(TASK OBJECTIVE) Copy the material from the line with "The image size is (549, 549). Task: Point to the light" up to and including the line with "Action: (x=211, y=156)", requests included. Multiply every coordinate in the answers by 1.25, rounding to whole numbers with halves going up.

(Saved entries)
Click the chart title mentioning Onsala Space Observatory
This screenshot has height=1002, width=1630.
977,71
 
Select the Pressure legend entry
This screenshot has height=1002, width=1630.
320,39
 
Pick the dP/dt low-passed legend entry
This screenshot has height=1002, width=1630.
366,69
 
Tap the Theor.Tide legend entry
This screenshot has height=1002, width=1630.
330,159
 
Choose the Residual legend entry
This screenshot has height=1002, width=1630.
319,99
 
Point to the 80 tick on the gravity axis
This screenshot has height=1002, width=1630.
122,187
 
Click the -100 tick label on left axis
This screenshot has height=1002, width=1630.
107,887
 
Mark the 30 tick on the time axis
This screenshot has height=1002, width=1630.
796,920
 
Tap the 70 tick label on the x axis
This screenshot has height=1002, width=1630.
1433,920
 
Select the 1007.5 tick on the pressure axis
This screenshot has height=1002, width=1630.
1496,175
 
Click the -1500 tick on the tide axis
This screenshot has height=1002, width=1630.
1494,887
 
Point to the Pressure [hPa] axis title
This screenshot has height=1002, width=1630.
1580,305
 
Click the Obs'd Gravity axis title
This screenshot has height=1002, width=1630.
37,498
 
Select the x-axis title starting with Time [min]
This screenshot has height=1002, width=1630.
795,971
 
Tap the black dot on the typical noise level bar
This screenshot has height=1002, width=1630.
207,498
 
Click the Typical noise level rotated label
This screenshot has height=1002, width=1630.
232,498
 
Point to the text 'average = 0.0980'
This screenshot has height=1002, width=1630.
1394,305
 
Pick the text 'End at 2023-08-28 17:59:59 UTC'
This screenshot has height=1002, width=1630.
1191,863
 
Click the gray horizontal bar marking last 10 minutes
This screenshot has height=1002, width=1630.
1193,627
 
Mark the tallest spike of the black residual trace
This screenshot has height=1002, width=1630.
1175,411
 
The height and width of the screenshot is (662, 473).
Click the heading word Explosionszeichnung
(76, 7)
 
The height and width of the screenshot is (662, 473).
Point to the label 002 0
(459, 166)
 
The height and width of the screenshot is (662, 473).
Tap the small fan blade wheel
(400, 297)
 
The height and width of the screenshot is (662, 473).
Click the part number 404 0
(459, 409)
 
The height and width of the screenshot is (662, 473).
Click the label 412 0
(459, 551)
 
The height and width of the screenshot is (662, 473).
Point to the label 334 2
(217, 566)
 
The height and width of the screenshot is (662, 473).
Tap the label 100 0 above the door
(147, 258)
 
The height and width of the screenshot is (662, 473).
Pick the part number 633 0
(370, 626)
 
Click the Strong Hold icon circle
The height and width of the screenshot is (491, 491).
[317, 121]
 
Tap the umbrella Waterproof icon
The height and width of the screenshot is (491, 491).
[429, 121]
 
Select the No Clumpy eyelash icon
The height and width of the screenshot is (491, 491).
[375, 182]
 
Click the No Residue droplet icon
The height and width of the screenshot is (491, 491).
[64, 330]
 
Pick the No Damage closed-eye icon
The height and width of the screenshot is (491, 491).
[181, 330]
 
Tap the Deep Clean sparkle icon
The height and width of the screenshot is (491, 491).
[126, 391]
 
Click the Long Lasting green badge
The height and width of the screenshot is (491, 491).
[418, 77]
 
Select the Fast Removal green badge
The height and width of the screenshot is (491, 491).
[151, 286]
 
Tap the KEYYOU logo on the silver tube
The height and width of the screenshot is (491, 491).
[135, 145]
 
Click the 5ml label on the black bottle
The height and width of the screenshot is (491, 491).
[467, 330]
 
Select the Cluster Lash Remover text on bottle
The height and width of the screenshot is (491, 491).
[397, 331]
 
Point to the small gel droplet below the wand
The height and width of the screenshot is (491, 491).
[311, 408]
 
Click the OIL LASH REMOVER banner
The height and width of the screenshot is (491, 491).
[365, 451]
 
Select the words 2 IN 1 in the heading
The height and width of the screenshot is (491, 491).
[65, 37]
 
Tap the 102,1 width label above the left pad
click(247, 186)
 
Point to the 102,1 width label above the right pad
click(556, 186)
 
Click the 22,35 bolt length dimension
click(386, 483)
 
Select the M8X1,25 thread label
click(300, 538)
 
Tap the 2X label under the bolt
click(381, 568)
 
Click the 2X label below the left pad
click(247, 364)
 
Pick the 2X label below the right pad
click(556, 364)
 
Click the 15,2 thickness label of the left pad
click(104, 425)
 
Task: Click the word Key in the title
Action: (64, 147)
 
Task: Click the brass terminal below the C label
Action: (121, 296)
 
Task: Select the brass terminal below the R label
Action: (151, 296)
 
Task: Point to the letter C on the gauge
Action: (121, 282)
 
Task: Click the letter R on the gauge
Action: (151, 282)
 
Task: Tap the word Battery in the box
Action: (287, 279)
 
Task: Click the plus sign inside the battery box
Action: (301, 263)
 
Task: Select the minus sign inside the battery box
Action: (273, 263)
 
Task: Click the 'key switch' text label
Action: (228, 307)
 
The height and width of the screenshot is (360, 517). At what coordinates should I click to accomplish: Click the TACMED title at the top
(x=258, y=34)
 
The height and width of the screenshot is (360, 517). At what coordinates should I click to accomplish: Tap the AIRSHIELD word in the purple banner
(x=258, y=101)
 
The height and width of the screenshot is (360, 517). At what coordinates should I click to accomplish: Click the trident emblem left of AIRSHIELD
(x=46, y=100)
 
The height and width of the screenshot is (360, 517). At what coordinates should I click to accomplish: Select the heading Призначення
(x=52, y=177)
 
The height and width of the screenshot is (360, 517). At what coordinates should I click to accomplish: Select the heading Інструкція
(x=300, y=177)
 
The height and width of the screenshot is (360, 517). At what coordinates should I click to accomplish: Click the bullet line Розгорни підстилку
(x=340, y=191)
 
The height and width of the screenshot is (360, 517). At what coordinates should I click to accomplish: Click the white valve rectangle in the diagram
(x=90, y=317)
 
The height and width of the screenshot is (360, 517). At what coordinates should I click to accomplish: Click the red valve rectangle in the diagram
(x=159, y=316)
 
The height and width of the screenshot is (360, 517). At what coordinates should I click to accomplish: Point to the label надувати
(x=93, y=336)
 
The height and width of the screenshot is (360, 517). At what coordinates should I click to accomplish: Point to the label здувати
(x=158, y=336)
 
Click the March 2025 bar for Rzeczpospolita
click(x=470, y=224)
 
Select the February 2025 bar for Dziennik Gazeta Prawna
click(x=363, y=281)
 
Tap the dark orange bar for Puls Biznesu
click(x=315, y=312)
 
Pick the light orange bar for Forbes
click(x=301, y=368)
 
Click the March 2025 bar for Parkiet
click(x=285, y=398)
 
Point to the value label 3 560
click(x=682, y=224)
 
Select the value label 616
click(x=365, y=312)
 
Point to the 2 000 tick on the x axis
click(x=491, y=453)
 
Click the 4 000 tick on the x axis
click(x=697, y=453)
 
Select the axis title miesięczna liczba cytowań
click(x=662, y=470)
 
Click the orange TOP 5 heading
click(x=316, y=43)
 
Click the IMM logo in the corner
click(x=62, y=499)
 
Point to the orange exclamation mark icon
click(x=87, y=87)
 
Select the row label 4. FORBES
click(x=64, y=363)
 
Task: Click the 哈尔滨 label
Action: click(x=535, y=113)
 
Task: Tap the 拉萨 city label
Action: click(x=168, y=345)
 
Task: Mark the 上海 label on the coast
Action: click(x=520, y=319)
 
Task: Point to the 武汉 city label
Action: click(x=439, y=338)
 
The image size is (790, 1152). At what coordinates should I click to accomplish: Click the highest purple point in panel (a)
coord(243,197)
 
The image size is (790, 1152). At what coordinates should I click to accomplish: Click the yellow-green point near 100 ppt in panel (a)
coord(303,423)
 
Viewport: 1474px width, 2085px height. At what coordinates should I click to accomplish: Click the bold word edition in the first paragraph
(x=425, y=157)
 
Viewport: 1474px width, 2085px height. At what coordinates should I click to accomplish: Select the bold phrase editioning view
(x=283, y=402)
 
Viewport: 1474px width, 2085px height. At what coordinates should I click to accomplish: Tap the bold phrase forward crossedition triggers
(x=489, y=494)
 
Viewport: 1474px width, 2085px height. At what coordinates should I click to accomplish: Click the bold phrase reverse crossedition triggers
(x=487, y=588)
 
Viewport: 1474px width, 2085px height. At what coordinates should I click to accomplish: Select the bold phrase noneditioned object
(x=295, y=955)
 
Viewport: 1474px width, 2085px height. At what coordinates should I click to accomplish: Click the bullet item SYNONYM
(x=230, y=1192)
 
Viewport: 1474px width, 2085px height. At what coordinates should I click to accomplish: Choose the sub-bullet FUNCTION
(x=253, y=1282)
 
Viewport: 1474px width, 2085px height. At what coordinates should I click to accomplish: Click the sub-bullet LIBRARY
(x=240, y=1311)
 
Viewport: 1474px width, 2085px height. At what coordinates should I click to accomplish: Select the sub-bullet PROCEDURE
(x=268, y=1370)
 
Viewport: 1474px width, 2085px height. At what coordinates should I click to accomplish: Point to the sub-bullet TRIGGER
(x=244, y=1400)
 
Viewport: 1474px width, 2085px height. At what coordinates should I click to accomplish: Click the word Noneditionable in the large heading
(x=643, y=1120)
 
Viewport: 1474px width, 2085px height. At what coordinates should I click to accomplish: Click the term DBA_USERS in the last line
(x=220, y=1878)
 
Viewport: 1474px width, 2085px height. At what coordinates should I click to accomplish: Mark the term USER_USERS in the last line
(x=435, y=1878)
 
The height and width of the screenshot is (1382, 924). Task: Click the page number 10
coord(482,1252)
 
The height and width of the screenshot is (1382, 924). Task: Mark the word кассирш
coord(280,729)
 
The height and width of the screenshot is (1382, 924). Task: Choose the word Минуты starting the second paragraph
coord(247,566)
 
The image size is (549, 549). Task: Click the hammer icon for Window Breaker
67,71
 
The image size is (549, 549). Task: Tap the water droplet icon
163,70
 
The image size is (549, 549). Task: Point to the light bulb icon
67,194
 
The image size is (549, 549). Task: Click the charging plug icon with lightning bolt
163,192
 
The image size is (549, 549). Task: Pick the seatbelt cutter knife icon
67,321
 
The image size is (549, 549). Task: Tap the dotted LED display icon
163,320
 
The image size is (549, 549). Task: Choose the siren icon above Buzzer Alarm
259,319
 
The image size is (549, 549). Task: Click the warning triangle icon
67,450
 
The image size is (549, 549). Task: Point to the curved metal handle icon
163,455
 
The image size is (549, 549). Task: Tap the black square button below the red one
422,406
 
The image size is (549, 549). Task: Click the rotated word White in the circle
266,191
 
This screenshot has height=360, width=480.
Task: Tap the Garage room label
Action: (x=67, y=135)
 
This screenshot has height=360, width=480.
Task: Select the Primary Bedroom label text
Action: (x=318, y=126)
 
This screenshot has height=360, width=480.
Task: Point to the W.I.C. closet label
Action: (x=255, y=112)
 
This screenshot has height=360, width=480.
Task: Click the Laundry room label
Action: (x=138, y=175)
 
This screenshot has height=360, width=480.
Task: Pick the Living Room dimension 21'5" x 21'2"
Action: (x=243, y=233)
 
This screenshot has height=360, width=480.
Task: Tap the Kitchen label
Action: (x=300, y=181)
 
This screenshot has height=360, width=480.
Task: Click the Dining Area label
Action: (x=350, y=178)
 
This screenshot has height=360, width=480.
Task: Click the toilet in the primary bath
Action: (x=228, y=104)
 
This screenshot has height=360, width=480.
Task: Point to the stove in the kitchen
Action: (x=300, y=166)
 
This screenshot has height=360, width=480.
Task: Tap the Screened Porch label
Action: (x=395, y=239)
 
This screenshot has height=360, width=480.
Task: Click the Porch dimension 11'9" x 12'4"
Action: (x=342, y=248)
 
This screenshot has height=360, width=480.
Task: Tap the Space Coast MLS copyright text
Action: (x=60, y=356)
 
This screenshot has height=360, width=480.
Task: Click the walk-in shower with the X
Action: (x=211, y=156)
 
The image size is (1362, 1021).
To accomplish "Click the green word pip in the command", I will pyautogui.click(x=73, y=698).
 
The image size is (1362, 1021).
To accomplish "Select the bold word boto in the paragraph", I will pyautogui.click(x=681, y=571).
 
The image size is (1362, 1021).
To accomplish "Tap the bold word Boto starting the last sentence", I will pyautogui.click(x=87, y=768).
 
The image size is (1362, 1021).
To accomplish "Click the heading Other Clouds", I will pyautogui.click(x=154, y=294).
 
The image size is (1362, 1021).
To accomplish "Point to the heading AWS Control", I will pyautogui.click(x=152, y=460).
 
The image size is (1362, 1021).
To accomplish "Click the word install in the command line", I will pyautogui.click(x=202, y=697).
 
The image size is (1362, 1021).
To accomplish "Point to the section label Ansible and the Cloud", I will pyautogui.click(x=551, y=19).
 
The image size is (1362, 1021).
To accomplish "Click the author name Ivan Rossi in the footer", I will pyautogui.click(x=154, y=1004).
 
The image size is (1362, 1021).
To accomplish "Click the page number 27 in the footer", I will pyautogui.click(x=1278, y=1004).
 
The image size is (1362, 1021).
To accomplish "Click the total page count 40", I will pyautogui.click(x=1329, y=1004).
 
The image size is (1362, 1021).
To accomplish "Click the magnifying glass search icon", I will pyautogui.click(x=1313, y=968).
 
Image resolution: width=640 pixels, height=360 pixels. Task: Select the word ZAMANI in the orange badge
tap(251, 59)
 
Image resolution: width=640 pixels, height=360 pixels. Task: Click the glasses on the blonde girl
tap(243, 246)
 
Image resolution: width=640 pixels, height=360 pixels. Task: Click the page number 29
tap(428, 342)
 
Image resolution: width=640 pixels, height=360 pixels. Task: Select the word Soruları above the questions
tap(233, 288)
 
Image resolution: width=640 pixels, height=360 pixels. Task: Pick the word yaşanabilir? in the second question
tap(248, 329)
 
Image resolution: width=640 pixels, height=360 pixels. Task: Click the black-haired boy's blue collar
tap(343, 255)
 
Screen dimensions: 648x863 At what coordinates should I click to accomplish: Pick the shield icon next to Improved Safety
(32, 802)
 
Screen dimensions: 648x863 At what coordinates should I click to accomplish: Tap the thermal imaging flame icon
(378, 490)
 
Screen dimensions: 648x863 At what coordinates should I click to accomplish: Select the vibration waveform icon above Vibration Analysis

(ANSWER)
The image size is (549, 549). Task: Point to the light bulb icon
84,243
 
The image size is (549, 549). Task: Click the charging plug icon with lightning bolt
204,240
 
The image size is (549, 549). Task: Pick the seatbelt cutter knife icon
84,401
 
The image size is (549, 549). Task: Tap the dotted LED display icon
204,400
 
The image size is (549, 549). Task: Choose the siren icon above Buzzer Alarm
324,399
 
The image size is (549, 549). Task: Click the warning triangle icon
84,563
 
The image size is (549, 549). Task: Point to the curved metal handle icon
204,569
 
The image size is (549, 549). Task: Tap the black square button below the red one
528,508
 
The image size is (549, 549). Task: Click the rotated word White in the circle
333,239
 
This screenshot has height=360, width=480.
Task: Tap the Garage room label
Action: (x=84, y=169)
 
This screenshot has height=360, width=480.
Task: Select the Primary Bedroom label text
Action: (x=398, y=158)
 
This screenshot has height=360, width=480.
Task: Point to the W.I.C. closet label
Action: (x=319, y=140)
 
This screenshot has height=360, width=480.
Task: Click the Laundry room label
Action: (x=173, y=219)
 
This screenshot has height=360, width=480.
Task: Pick the Living Room dimension 21'5" x 21'2"
Action: (x=304, y=291)
 
This screenshot has height=360, width=480.
Task: Tap the Kitchen label
Action: (x=375, y=226)
 
This screenshot has height=360, width=480.
Task: Click the Dining Area label
Action: (x=438, y=223)
 
This screenshot has height=360, width=480.
Task: Click the toilet in the primary bath
Action: (x=285, y=130)
 
This screenshot has height=360, width=480.
Task: Point to the stove in the kitchen
Action: (x=375, y=208)
 
This screenshot has height=360, width=480.
Task: Tap the Screened Porch label
Action: (x=494, y=299)
 
This screenshot has height=360, width=480.
Task: Click the Porch dimension 11'9" x 12'4"
Action: (x=428, y=310)
 
This screenshot has height=360, width=480.
Task: Tap the Space Coast MLS copyright text
Action: (x=75, y=445)
 
This screenshot has height=360, width=480.
Task: Click the walk-in shower with the X
Action: (x=264, y=195)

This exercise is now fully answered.